AMD: Navi Speculation, Rumours and Discussion [2019-2020]

Status
Not open for further replies.
Yea but even then, usually the cut down chips are at most 20% less performance but that still leaves a massive gap between the tiers. A cut down 80 CU would probably still be 72CUs or close to it which is still massively above a 40CU part.
Top end card could already be 72 CU with a cut down one being 64.
 
With the 3 Navi2 GPUs, AMD seems to have a lot of space between their tiers.

Navi 21 with 80 CUs then Navi 22 with 40 CUs then Navi 23 with 20? CUs.

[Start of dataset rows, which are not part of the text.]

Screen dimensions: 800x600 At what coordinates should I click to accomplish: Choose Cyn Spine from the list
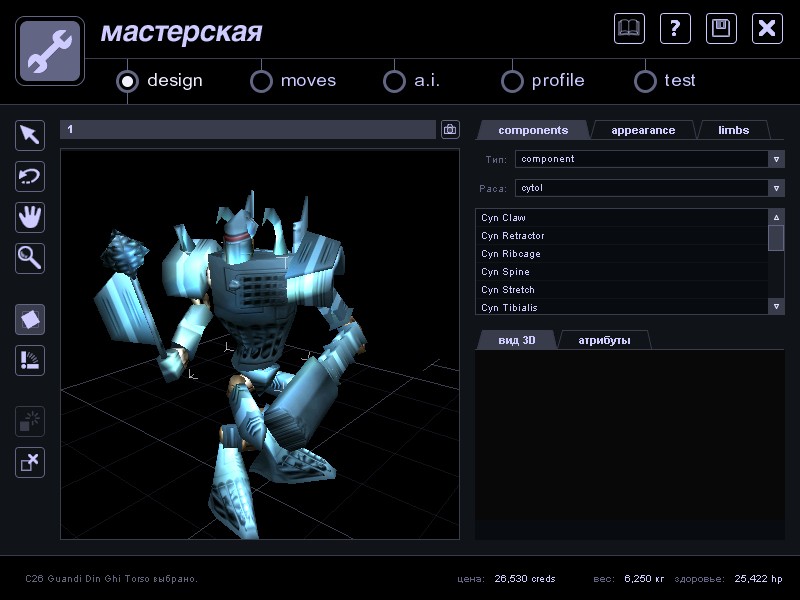click(505, 272)
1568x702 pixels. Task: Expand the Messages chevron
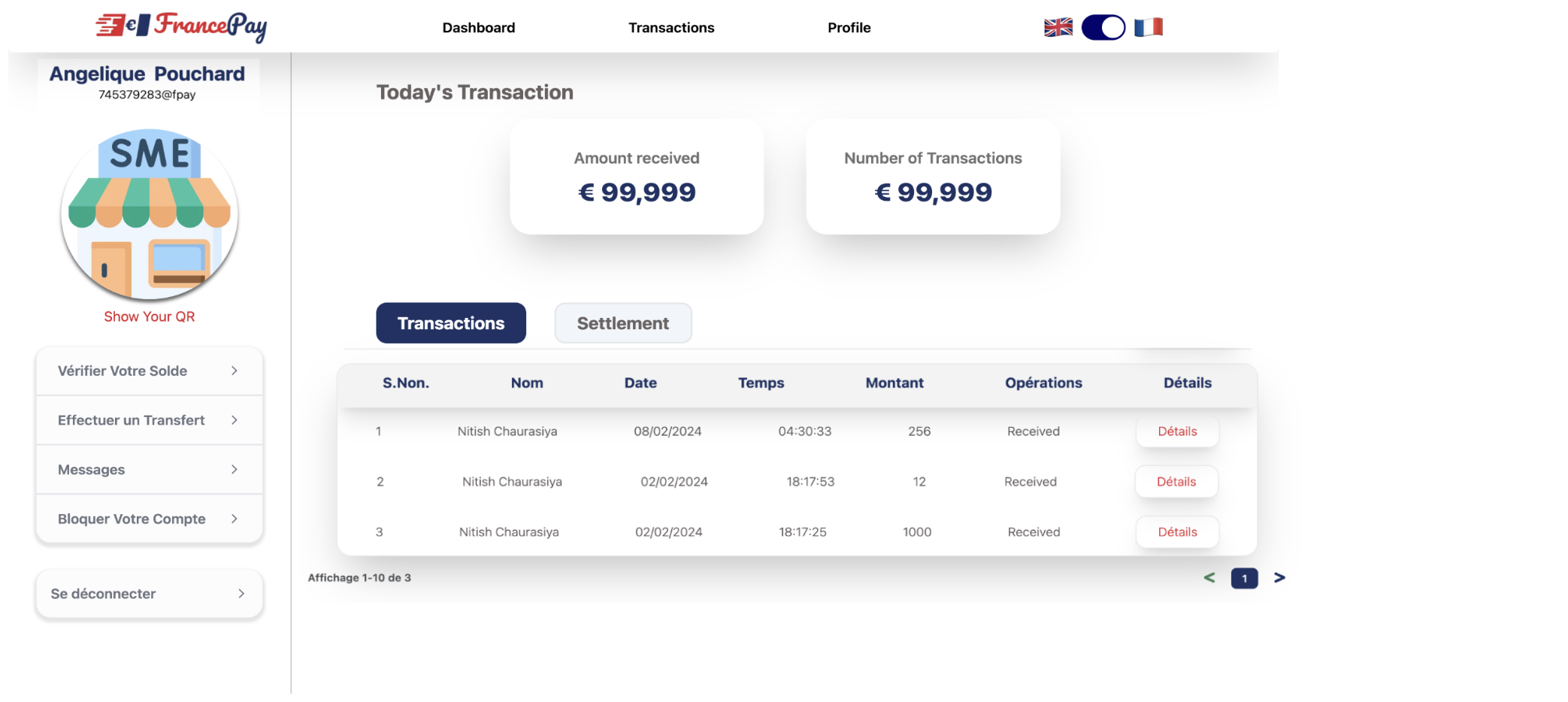[235, 470]
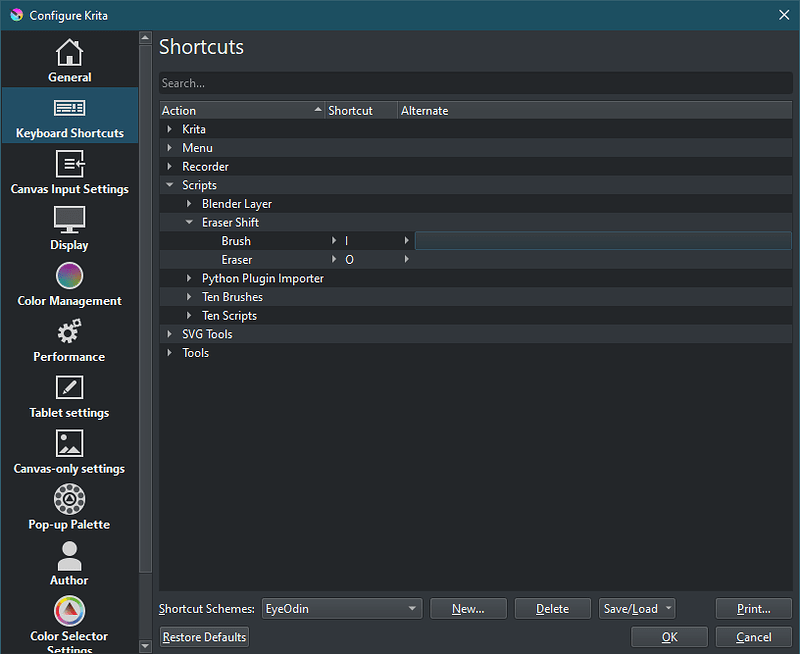The width and height of the screenshot is (800, 654).
Task: Click the Restore Defaults button
Action: [204, 636]
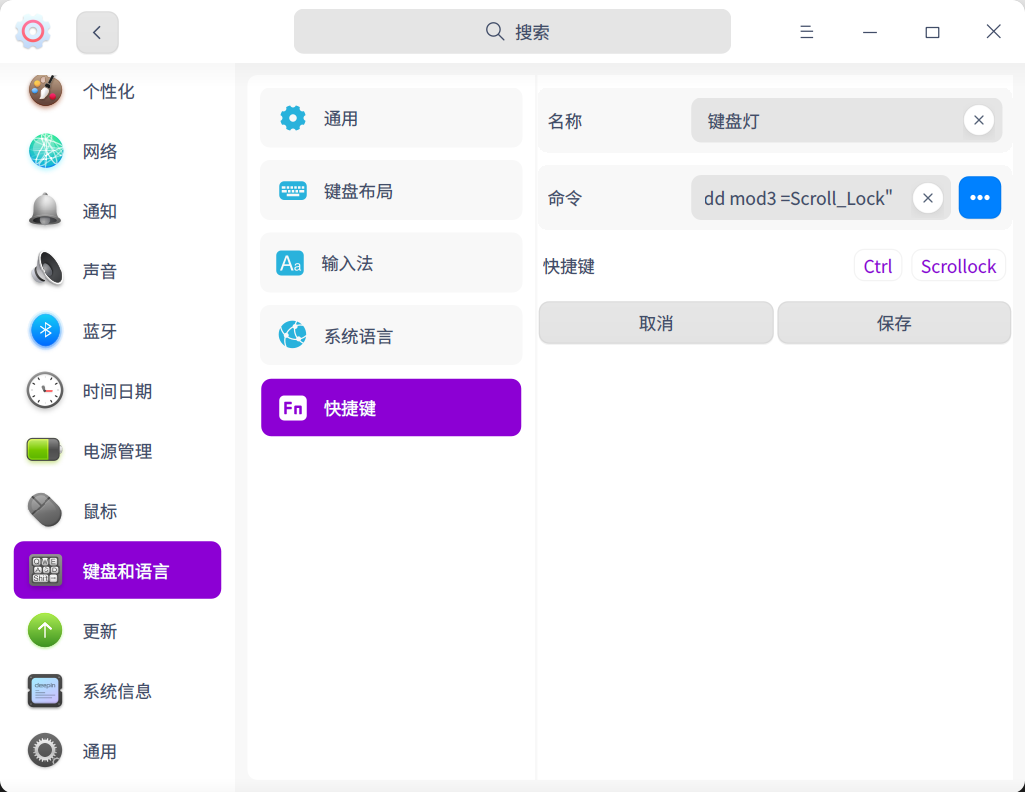Go back with the arrow button
The image size is (1025, 792).
pos(97,32)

This is a lot of performance difference between the GPU tiers.

With only 3 dies I'd expect a good a large discrepancy. It's no different from Ampere, the 3080 should be between 50-70% faster than a 3070.

The bizarre claims on the bus width now make even less sense now though. If there's some magic ed-ram for "big navi" why wouldn't it be used for the smaller dies as well, just scaled down relevantly?
 
I ran across a link from Anandtech's forum that points to a paper by the individuals involved in the patent concerning this sort of scheme:
https://adwaitjog.github.io/docs/pdf/sharedl1-pact20.pdf

[...]

edit: Actually, I just ran across a mention of the coherence mechanism assumed by the analysis, and it's Nvidia's L1 flush at kernel or synchronization boundaries. That could significantly deviate from the expected behavior of a GCN/RDNA cache.
I think your criticism is on-point. AMD piggy-backs on research by people who normally work on CUDA.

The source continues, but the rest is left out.